Massachusetts has long been a national leader in state-level healthcare reform. In 2006, the state enacted a landmark coverage expansion that became the model for the Affordable Care Act. It has also been a leader in broadening mental health parity laws, implementing innovative cost control measures in its Medicaid program, and developing innovative delivery system and payment reforms through its long-standing Section 1115 demonstration waiver. As a result, Massachusetts has boasted the lowest uninsured rate of any state in the nation for more than a decade and ranks highly among states on both physical and behavioral healthcare quality and access measures.
Despite these efforts, there remain critical gaps in access to needed behavioral healthcare services (including mental health and substance use disorder-related services) in the commonwealth. Consumers consistently report long waits for appointments, lack of inpatient bed availability and difficulty finding providers who take insurance, among other challenges.
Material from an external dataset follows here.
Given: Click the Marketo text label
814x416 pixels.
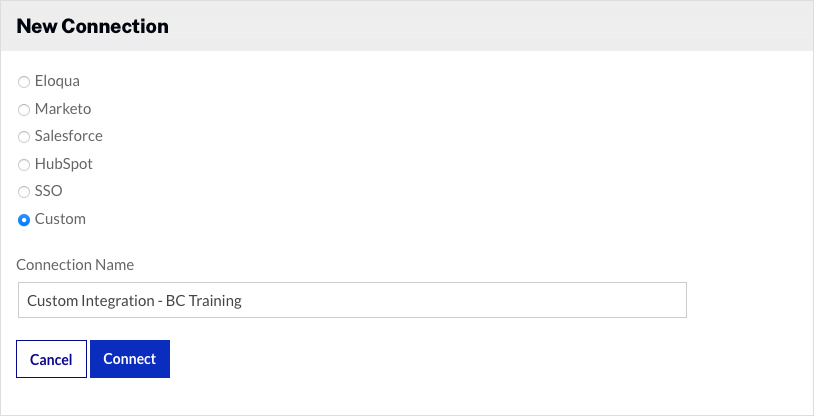Looking at the screenshot, I should (x=63, y=109).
In 2018, 38.7 percent of adults who had sought mental health and/or substance use disorder care in Massachusetts in the previous 12 months reported unmet need for such care.
In a new report published in partnership with the Blue Cross Blue Shield of Massachusetts Foundation, Manatt Health provides a call to action for Massachusetts policymakers and stakeholders to significantly improve consumer experience in behavioral healthcare access, coverage and quality in the commonwealth regardless of the consumer’s age or insurance status. The report provides a new, whole-person-oriented vision for behavioral healthcare, an organizing framework, and short-term and long-term recommendations to achieve reform. This new vision for behavioral healthcare in Massachusetts addresses some of the most pressing challenges impacting how behavioral healthcare is delivered in the state today, including barriers to accessing and navigating the behavioral healthcare continuum, inadequate coverage of behavioral healthcare services across payers, workforce shortages and capacity issues, unnecessary regulatory burden and redundancy, fragmented administrative and payment functions, lack of monitoring and accountability for behavioral health outcomes, barriers to behavioral health information sharing, and lack of affordable housing options. To provide a locus of responsibility, accountability and transparency for addressing these systemic issues, the vision also calls for the state to establish a Behavioral Health Redesign Team, which would be responsible for developing longer-term policy recommendations.